Whenever your tax code changes, HMRC usually sends a notice explaining why the change occurred. It’s important for taxpayers to review these notices and contact HMRC if there are discrepancies or if further explanation is needed. This proactive approach ensures that individuals are not unexpectedly overcharged or undercharged on their taxes.

What Should You Do If You Believe Your Tax Code 1185L Is Incorrect

What Should You Do If You Believe Your Tax Code 1185L is Incorrect?

If you suspect that your tax code 1185L is incorrect, it's crucial to take prompt action to avoid overpaying or underpaying your tax. An incorrect tax code can lead to various financial issues, including unexpected tax bills or refunds. Here’s a comprehensive guide on what steps you should take to resolve this issue.

Understand Your Tax Code

First, it’s essential to understand what your tax code means. Tax code 1185L typically indicates a tax-free personal allowance of £11,850. However, errors can occur due to multiple reasons such as incorrect employment details, outdated personal information, or miscommunication between your employer and HMRC.

Check Your Payslips and Personal Details

  • Review your payslips: Check if the tax code on your payslips matches the one communicated by HMRC. Sometimes, employers might apply an outdated or incorrect tax code.
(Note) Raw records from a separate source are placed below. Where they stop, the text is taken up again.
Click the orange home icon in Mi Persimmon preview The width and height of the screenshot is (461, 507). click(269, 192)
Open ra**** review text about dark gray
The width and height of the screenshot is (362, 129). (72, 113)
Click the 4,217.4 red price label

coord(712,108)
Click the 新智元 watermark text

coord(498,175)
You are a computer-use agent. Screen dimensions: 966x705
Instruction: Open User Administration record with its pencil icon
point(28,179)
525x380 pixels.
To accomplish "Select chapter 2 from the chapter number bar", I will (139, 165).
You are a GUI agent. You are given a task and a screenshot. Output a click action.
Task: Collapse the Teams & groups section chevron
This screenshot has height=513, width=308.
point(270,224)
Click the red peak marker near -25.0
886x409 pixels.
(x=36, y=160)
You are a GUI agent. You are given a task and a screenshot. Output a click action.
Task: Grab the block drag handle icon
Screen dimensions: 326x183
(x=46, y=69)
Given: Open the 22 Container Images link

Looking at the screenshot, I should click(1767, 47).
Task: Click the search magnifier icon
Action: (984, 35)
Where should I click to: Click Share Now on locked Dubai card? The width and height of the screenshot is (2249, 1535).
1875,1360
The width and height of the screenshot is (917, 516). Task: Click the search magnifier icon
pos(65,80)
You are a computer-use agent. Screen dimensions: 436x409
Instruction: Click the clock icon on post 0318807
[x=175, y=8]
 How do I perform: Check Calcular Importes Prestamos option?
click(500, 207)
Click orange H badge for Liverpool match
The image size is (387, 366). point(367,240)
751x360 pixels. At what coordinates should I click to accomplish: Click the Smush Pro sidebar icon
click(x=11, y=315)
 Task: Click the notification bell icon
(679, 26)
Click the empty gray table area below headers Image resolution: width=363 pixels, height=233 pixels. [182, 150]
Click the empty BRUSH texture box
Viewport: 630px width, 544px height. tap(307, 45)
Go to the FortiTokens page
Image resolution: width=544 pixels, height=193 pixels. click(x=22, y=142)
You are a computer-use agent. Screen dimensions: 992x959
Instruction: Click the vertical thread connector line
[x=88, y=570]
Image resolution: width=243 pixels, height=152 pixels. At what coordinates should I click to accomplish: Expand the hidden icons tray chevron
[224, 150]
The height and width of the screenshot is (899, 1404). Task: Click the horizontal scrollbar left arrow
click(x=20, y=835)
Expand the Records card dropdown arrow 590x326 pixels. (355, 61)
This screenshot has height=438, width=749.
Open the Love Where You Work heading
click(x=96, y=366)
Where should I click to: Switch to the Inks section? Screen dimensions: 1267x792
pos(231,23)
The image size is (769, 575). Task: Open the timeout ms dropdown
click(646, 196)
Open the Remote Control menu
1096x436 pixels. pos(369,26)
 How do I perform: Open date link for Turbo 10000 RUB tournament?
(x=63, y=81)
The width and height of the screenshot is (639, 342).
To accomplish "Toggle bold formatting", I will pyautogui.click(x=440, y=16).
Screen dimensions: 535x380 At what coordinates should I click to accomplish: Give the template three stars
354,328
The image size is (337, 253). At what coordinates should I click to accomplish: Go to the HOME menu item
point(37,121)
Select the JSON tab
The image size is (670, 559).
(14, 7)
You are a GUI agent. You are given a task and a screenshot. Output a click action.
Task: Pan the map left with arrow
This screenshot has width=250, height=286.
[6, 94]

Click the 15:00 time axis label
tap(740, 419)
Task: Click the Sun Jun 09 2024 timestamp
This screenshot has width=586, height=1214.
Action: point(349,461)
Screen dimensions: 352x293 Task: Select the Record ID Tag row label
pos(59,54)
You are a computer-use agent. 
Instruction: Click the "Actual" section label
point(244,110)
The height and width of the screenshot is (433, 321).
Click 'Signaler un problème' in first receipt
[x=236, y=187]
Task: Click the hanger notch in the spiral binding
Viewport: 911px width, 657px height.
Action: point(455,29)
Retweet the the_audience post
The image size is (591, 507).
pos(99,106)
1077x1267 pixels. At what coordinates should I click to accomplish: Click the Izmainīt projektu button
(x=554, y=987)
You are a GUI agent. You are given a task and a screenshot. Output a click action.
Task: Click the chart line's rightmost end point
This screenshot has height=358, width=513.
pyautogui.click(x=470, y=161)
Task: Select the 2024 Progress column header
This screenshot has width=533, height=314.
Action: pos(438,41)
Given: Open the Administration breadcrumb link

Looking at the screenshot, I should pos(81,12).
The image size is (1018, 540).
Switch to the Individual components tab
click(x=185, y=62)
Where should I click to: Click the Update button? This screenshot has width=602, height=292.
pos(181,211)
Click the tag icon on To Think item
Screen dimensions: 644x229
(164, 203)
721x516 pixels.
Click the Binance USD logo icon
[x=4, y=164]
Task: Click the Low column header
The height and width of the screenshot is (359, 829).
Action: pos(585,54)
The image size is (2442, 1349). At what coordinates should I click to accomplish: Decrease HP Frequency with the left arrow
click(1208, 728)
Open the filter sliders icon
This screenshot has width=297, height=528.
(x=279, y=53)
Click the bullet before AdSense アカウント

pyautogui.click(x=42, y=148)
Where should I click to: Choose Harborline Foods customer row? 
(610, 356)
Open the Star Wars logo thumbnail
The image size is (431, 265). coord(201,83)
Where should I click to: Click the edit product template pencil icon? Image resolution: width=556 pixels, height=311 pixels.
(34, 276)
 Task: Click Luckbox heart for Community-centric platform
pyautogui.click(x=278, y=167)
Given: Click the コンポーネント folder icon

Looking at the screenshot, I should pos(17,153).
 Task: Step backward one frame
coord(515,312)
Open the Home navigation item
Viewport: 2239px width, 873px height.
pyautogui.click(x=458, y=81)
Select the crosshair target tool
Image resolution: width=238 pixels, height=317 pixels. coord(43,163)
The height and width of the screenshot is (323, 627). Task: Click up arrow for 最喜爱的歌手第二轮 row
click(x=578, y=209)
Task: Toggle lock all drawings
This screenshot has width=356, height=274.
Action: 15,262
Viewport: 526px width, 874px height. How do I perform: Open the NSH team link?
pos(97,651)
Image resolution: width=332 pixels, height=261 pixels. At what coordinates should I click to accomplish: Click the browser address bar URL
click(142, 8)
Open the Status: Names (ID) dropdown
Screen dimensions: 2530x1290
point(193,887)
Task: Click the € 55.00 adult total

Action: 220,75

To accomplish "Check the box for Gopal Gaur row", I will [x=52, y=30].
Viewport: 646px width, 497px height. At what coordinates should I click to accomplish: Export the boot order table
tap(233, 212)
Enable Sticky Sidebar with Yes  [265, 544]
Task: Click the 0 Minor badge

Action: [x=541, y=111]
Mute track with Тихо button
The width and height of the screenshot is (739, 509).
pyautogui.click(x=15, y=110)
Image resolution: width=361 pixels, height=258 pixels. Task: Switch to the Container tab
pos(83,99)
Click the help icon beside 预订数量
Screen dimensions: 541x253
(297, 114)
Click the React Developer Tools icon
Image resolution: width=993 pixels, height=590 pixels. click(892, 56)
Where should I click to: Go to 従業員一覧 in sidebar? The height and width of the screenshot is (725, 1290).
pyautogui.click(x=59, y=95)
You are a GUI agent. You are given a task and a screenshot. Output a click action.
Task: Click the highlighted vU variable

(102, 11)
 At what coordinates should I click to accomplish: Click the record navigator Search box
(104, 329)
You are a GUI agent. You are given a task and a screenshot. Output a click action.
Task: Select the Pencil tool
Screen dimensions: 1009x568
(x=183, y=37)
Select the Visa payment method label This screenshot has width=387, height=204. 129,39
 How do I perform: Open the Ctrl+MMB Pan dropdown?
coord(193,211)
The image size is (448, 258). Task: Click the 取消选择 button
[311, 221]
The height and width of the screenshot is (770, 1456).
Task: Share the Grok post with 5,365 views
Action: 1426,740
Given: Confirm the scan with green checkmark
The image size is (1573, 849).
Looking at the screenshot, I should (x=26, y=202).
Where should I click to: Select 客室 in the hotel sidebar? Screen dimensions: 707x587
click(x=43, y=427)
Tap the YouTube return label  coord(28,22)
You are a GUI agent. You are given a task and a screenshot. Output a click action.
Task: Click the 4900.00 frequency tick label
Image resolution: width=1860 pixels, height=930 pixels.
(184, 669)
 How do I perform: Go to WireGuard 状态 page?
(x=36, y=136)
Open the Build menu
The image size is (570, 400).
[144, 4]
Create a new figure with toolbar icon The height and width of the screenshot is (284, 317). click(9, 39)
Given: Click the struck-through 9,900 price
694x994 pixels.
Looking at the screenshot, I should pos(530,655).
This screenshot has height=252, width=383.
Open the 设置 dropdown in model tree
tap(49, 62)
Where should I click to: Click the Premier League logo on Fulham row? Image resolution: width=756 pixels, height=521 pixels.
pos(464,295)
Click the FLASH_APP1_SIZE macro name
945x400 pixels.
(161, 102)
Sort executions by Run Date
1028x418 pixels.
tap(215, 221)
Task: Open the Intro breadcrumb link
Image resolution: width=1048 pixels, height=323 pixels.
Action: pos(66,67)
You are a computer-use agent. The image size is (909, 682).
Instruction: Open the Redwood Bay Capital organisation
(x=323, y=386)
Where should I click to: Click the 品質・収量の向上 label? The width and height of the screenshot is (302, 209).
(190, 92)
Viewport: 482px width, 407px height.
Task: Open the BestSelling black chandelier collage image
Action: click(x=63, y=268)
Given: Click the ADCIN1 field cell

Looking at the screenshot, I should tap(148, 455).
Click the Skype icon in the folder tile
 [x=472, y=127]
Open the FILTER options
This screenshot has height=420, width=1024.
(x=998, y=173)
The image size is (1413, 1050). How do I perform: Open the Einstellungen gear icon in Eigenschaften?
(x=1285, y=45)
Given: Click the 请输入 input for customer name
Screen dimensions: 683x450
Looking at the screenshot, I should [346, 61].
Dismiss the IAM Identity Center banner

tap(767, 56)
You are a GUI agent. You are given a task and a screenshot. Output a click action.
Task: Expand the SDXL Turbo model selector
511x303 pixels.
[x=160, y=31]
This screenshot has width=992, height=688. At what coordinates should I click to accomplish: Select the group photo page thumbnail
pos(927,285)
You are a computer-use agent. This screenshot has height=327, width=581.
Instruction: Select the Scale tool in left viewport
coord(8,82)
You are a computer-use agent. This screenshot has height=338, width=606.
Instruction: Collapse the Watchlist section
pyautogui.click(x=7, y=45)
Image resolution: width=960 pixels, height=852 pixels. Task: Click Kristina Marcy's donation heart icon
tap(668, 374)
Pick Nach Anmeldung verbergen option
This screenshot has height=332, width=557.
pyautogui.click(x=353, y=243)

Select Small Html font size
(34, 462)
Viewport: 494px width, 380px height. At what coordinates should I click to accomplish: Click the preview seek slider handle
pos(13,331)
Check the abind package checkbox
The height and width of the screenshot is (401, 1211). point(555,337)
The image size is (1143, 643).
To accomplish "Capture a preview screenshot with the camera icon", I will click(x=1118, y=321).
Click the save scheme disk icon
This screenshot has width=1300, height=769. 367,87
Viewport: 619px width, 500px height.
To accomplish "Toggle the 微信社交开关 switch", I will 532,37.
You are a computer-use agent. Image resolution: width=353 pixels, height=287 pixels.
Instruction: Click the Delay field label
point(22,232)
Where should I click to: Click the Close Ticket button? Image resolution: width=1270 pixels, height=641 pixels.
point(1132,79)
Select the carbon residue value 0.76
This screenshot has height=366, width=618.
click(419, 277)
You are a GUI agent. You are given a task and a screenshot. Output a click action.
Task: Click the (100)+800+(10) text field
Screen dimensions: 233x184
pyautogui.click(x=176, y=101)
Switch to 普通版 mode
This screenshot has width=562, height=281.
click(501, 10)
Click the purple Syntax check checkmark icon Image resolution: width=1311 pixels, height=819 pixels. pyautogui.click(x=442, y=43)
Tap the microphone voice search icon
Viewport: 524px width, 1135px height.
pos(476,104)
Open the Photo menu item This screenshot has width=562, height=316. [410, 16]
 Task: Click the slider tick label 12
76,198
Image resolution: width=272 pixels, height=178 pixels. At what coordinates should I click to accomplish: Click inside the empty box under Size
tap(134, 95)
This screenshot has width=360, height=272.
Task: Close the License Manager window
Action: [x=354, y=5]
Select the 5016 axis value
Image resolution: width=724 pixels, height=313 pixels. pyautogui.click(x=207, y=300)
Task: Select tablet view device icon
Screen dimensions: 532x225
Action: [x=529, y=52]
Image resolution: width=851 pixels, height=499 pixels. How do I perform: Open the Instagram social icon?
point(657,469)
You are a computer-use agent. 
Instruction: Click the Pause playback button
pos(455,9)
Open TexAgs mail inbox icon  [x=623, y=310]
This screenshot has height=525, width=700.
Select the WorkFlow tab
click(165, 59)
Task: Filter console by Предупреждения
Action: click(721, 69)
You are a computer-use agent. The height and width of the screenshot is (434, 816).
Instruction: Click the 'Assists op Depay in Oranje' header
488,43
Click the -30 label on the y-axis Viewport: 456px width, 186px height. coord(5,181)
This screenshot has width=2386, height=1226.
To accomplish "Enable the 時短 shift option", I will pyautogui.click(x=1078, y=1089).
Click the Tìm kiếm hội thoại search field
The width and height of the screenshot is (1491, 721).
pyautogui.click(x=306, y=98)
  • Verify personal details: Ensure that HMRC has your current details. A change in your income, marital status, or receiving a new benefit (like a company car) can alter your tax situation.

Contact HMRC

If discrepancies continue after your initial checks, you should contact HMRC directly:

  • By phone or online: HMRC provides a hotline and an online portal where you can query and update your tax code. They can explain why you are on a particular tax code and what information led to that decision.

  • Provide necessary information: Have relevant documents handy, such as your National Insurance number, recent payslips, P60, and details of any benefits or pensions you receive. This information will help HMRC resolve any issues more efficiently.

Update Your Information

If your circumstances have changed — for instance, if you have switched jobs, received a raise, or stopped/received a new taxable benefit — inform HMRC immediately. Changes in your financial situation are a common reason for tax code discrepancies.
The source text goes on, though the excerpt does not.